Let $x_i, i=1, \ldots n$ be Poisson random variables with parameters $\lambda_i$ correspondingly with condition that $\sum_{i=1}^nx_i=T$. Due to linearity of the expectation one can write: $$ E\left(\left|\sum_{i=1}^n a_ix_i\right|^{2k} \big| \sum_{i=1}^nx_i=T\right)\\ =\sum_{k_1+\ldots k_n=2k}\frac{(2k)!}{k_1!\ldots k_n!}a_1^{k_1} \ldots a_n^{k_n}E\left(x_1^{k_1}\ldots x_n^{k_n}\big | \sum_{i=1}^nx_i=T\right) $$ I would like to bound this expression from above. Ideally, I would like to get something like $C\times E\left(x_1^{k_1}\ldots x_n^{k_n}\big | \sum_{i=1}^nx_i=T\right)\times \|a\|_1$ in the right hand side. Or, at least to understand in which cases this bound would hold.

But I am not sure on how to take into account all the possible cases for $k_i \in \{0, \ldots, 2k\}$?

  • $\begingroup$ Do you assume independence of the random variables $x_1,\ldots,x_n$? $\endgroup$ Jun 27, 2020 at 13:37
  • $\begingroup$ The poisson variables are slightly dependent by the condition that their sum is equal to $T$. $\endgroup$
    – user124297
    Jun 27, 2020 at 13:46
  • $\begingroup$ @user124297: The term "slightly dependent" is unknown to me. I suppose that $x_1,\ldots,x_n$ are independent and that you then work with conditional probabilities. Right? $\endgroup$ Jun 27, 2020 at 13:51
  • $\begingroup$ Yes you can think about it in this way. In the beginning $x_i$ are independent, but when you put conditional probability they are not independent anymore.
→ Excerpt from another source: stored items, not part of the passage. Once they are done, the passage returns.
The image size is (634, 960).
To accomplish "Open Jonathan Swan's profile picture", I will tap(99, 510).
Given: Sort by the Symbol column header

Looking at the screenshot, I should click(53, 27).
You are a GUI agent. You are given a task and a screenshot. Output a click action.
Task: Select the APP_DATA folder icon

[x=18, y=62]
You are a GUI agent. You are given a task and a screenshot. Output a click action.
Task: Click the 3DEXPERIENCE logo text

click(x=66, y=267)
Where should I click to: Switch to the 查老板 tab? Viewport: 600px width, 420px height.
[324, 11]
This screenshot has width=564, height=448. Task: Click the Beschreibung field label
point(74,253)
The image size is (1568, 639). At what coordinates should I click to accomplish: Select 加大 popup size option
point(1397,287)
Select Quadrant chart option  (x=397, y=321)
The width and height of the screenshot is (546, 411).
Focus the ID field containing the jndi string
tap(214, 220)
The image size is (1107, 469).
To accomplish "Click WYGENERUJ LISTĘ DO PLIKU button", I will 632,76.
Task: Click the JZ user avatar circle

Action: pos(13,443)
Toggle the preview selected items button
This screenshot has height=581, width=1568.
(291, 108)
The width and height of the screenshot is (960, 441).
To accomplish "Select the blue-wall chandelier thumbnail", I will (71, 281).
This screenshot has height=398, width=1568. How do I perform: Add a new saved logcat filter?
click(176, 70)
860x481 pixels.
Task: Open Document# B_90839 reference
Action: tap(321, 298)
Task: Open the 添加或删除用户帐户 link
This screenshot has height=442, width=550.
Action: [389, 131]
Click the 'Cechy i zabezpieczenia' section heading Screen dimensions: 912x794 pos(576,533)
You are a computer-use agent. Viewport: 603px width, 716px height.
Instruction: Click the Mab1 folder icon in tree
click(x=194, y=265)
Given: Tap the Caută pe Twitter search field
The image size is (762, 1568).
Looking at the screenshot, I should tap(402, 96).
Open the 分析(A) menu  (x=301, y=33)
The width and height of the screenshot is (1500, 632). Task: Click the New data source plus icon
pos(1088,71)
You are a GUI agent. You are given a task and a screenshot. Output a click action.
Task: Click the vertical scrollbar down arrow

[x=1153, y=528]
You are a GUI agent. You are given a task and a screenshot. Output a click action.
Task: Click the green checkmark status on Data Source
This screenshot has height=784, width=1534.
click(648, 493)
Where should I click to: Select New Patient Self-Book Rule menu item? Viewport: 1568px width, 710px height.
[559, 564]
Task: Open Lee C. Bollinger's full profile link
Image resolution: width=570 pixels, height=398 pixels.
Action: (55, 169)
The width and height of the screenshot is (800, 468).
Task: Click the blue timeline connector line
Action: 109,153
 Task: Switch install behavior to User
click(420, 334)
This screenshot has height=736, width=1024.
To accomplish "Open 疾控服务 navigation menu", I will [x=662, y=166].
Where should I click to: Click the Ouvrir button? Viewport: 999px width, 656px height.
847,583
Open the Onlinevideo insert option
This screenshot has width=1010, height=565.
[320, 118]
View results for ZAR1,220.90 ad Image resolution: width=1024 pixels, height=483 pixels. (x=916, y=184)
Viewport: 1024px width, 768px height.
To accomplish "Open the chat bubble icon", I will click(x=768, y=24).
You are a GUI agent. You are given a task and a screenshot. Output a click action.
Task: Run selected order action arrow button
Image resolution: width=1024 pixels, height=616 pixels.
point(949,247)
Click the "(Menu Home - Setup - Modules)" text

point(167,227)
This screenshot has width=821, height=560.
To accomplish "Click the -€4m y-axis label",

In any case, you are working with conditional probability. $\endgroup$
    – user124297
    Jun 27, 2020 at 13:55
  • $\begingroup$ Have you tried the case $n = 2$? In this case with respect to $P(.|x_1+x_2 = T)$ $x_1$ has the binomial distribution $Bin(T,\lambda_1/(\lambda_1+\lambda_2))$. (N.B.: Without independence of $x_1,x_2$ the distribution of $x_1$ can be rather arbitrary.) $\endgroup$ Jun 27, 2020 at 14:34

1 Answer 1


For the following we only need that $X_1,\ldots,X_n$ are arbitrary random variables with values in $\mathbb{N}_0$ such that $\mathbb{P}(X_1+\ldots+X_n = T) > 0$. (In particular the original situation is included.) Let $Q(A) := \mathbb{P}(A | X_1+\ldots+X_n = T)$ for measurable $A$. Let $E_Q$ be the expectation w.r.t. $Q$. Then the question reduces to: Does $C > 0$ exist with $$E_Q\left( |\sum_{i=1}^n a_iX_i|^{2k} \right) \leq C \cdot E_Q\left( |\sum_{i=1}^n X_i|^{2k} \right) \cdot \|a\|_1$$ First, such $C$ cannot exist if $2k > 1$. Let $a = (t,\ldots,t)$ with $t > 0$. Then $E_Q\left( |\sum_{i=1}^n a_iX_i|^{2k} \right) = \|a\|_1^{2k}/n^{2k} \cdot E_Q\left( |\sum_{i=1}^n X_i|^{2k} \right)$. Thus we have to replace at least $\|a\|_1$, f.i. with $\|a\|_1^{2k}$. But then the inequality it trivial. Given $a$, let $t := \max\{|a_1|,\ldots,|a_n|\} = \|a\|_\infty$. Then $$E_Q\left( |\sum_{i=1}^n a_iX_i|^{2k} \right) \leq E_Q\left( |\sum_{i=1}^n X_i|^{2k} \cdot \|a\|_\infty^{2k} \right) \leq E_Q\left( |\sum_{i=1}^n X_i|^{2k} \right) \cdot \|a\|_1^{2k},$$ since $\|a\|_\infty \leq \|a\|_1$. As simple examples show there is no better $C$.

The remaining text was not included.